Dataset items:
= = = = = = =

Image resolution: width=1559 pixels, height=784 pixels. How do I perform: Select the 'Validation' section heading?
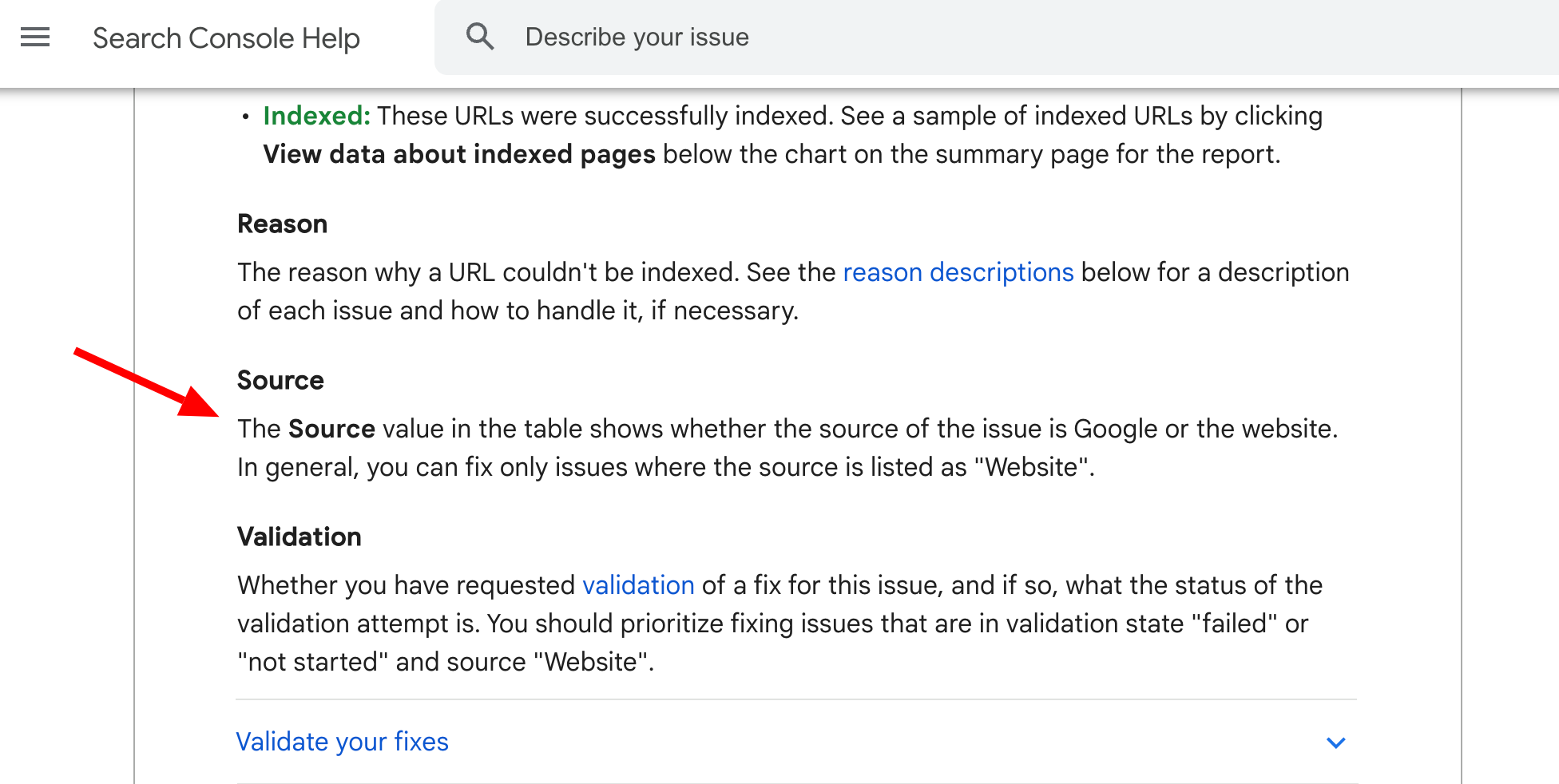click(299, 537)
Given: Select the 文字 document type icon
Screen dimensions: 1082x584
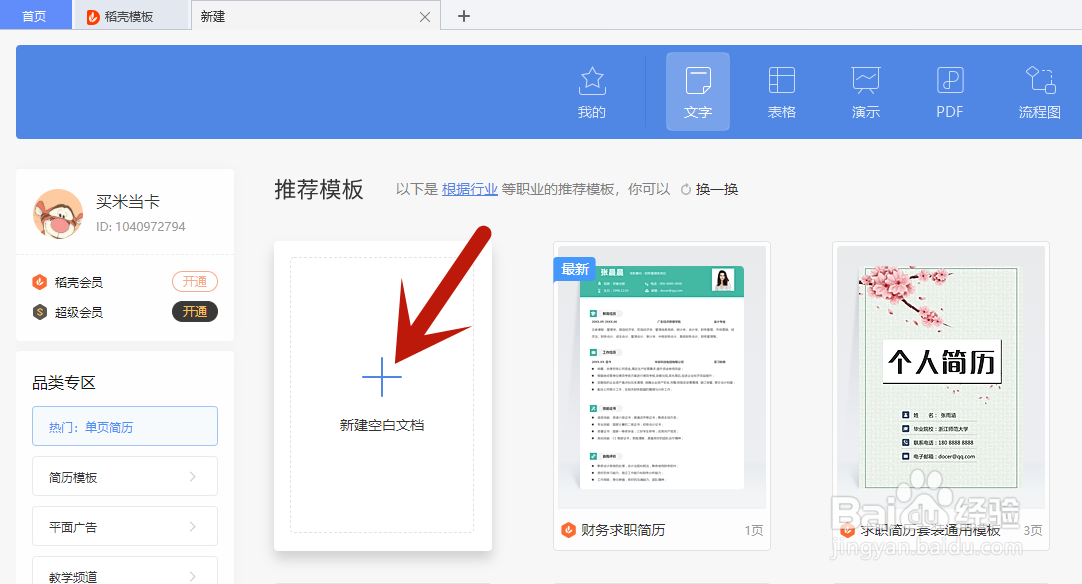Looking at the screenshot, I should [697, 90].
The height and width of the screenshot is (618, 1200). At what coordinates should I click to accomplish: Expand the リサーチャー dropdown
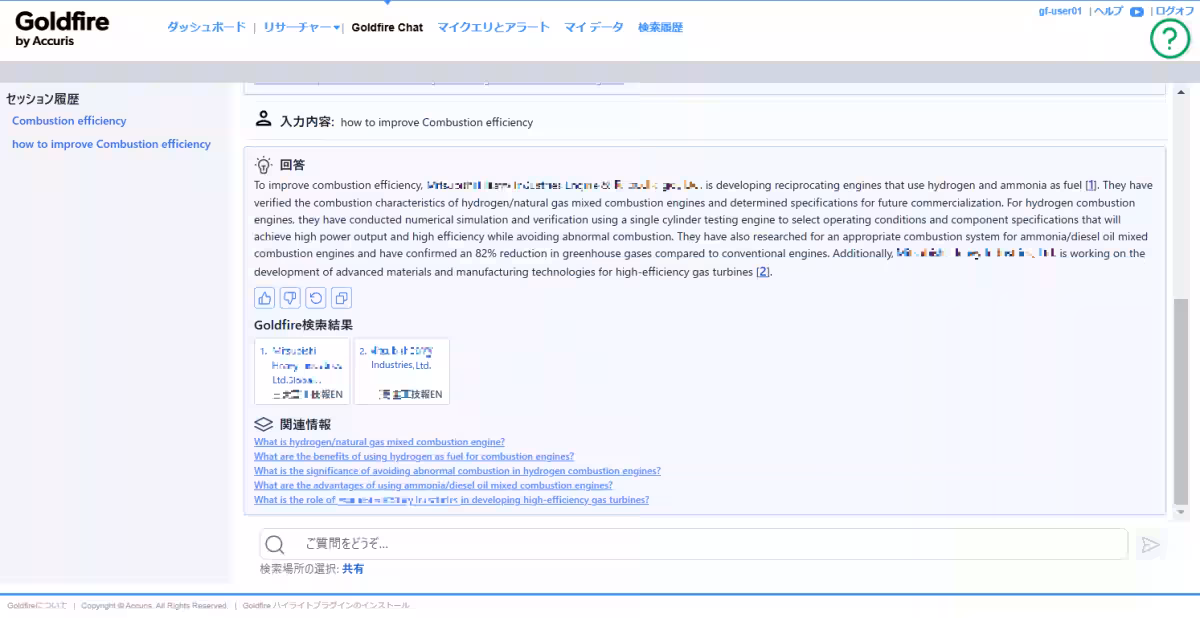(x=299, y=27)
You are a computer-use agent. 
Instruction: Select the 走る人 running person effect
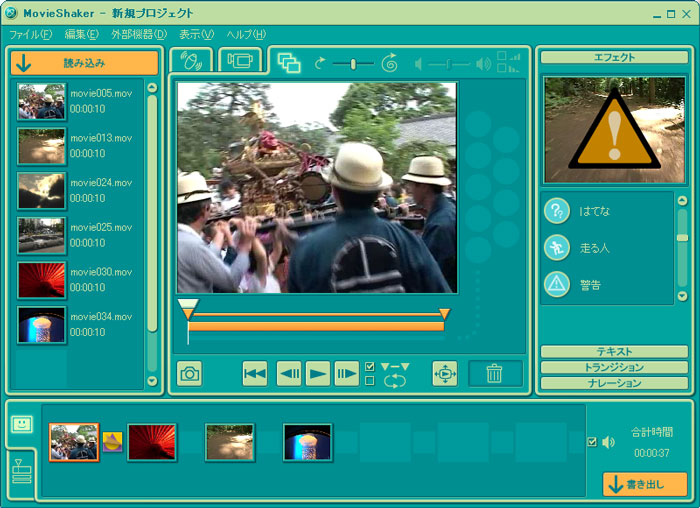557,247
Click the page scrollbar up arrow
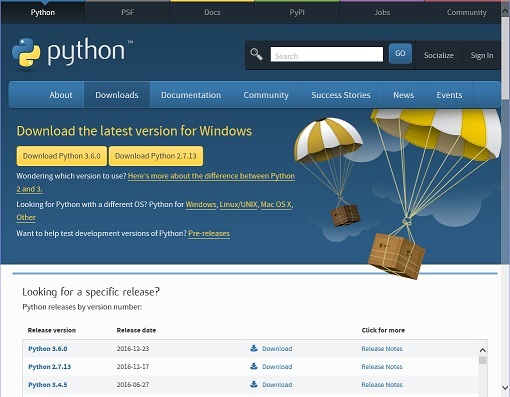Screen dimensions: 510x397 point(505,11)
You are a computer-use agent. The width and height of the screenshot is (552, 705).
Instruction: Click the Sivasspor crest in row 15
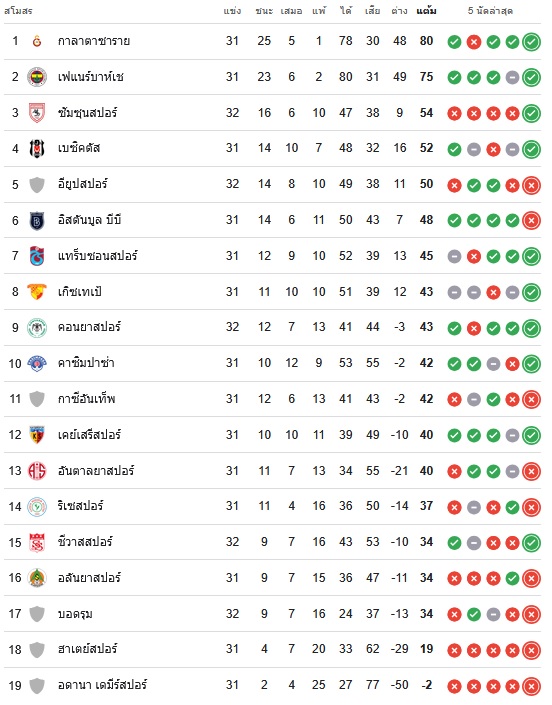tap(37, 543)
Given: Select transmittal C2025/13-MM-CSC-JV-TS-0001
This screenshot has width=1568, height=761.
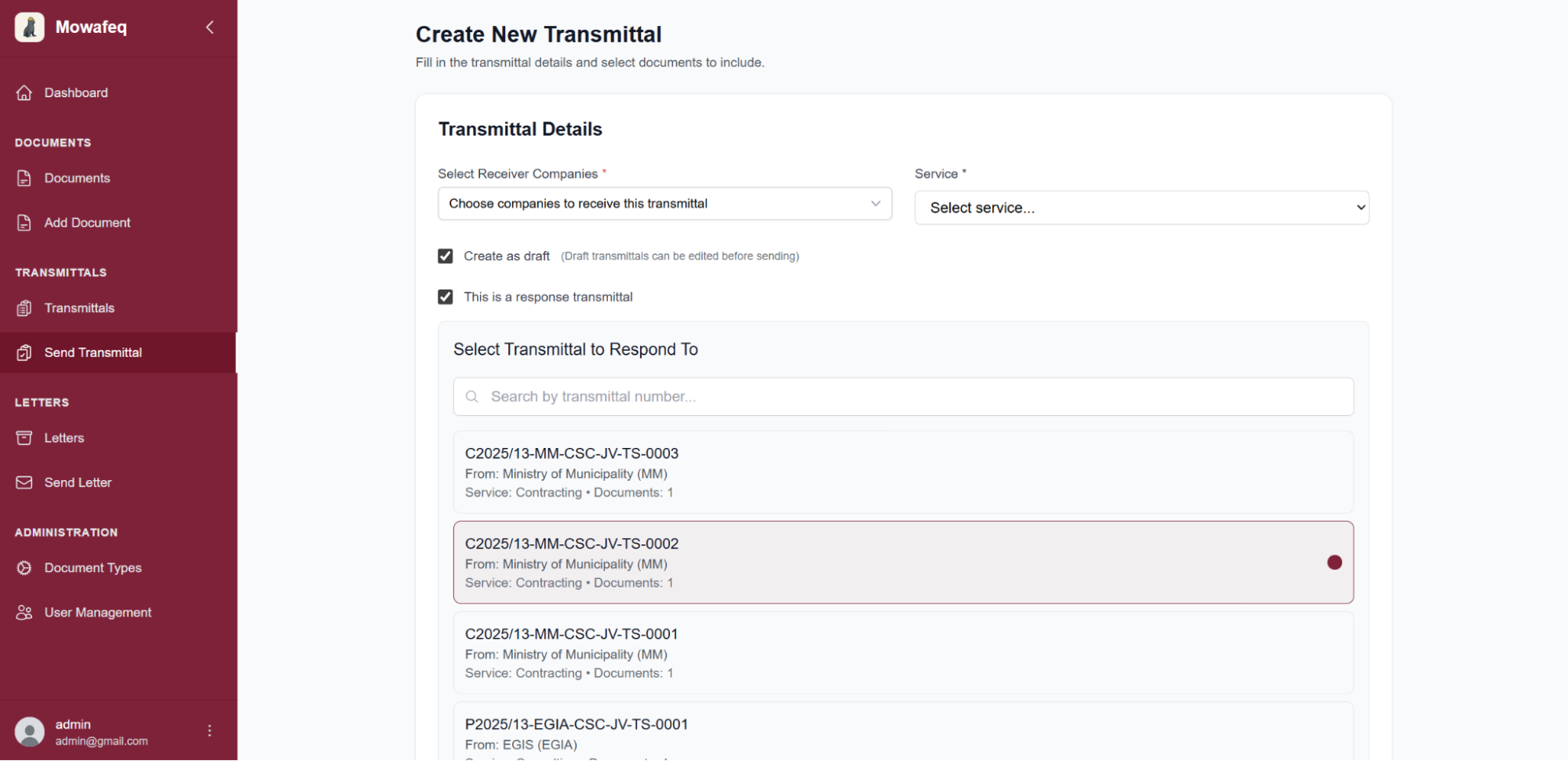Looking at the screenshot, I should coord(903,653).
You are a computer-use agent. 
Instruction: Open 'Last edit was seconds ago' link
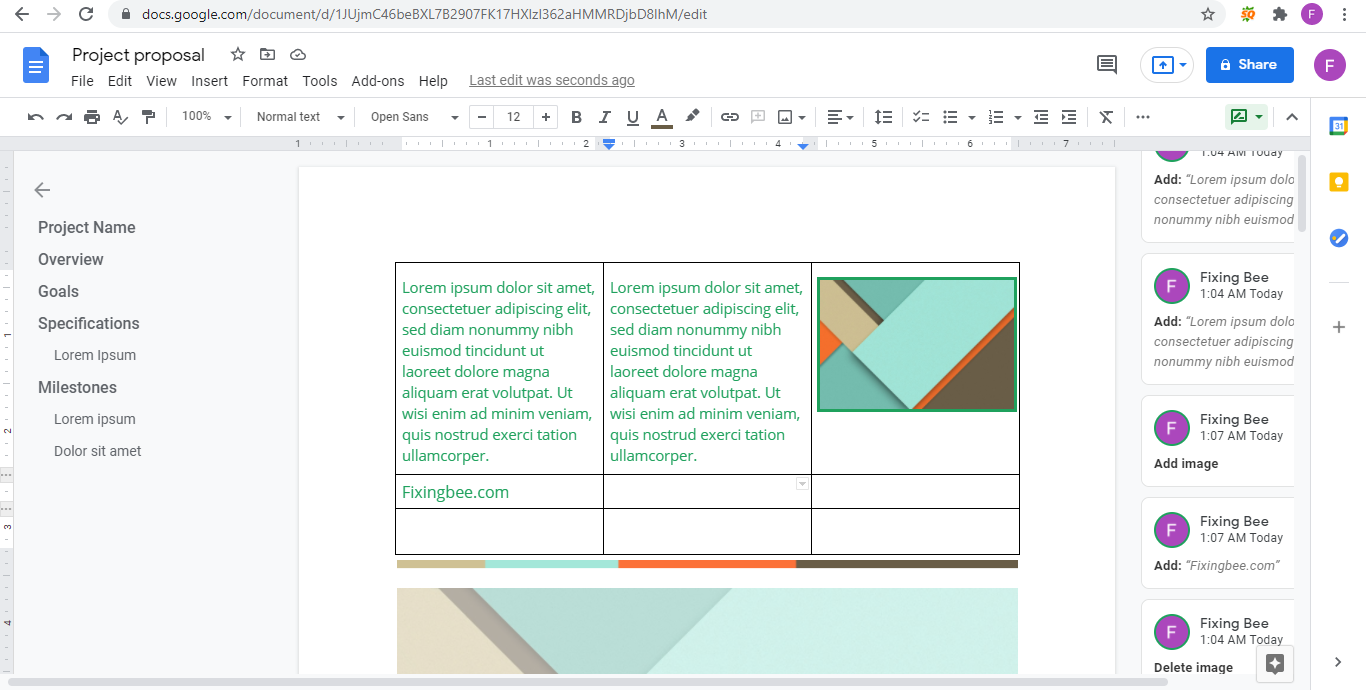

= = = = = = =

Please copy every line of the records above in which "Given" appears.

Given: Select the 文字 document type icon
Given: Select transmittal C2025/13-MM-CSC-JV-TS-0001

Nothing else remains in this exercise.